■ Stored data ■
....

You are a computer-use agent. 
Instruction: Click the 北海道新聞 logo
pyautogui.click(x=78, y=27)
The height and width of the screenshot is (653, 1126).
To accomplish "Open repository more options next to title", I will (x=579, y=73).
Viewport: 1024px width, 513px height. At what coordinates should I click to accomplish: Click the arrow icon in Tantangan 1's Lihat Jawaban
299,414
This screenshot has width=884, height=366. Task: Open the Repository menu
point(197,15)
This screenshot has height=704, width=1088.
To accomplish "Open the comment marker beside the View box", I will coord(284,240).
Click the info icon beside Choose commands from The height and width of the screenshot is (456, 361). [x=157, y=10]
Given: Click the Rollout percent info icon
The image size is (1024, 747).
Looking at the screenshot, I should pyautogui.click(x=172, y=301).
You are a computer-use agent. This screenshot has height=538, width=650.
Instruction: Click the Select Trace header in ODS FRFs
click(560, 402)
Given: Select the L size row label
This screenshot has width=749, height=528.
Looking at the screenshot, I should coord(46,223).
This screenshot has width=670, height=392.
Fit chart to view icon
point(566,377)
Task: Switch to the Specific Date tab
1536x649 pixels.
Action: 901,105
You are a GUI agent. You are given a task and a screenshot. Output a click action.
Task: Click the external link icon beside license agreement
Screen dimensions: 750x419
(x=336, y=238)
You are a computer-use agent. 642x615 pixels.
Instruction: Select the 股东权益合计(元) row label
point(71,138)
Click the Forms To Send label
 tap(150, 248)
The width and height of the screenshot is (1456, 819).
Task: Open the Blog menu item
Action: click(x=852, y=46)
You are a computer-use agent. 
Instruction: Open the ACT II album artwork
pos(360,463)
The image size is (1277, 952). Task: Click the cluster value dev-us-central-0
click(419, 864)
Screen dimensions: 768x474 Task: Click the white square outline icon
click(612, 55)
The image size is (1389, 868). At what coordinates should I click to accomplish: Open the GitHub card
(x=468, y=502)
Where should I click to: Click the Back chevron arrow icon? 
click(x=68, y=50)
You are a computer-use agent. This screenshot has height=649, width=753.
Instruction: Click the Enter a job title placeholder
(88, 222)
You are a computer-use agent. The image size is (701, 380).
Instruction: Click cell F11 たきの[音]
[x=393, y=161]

....

■ PROBLEM TO SOLVE ■
From the entries above, copy each line holding "beside".

■ PROBLEM SOLUTION ■
To accomplish "Open the comment marker beside the View box", I will coord(284,240).
Click the info icon beside Choose commands from The height and width of the screenshot is (456, 361). [x=157, y=10]
Task: Click the external link icon beside license agreement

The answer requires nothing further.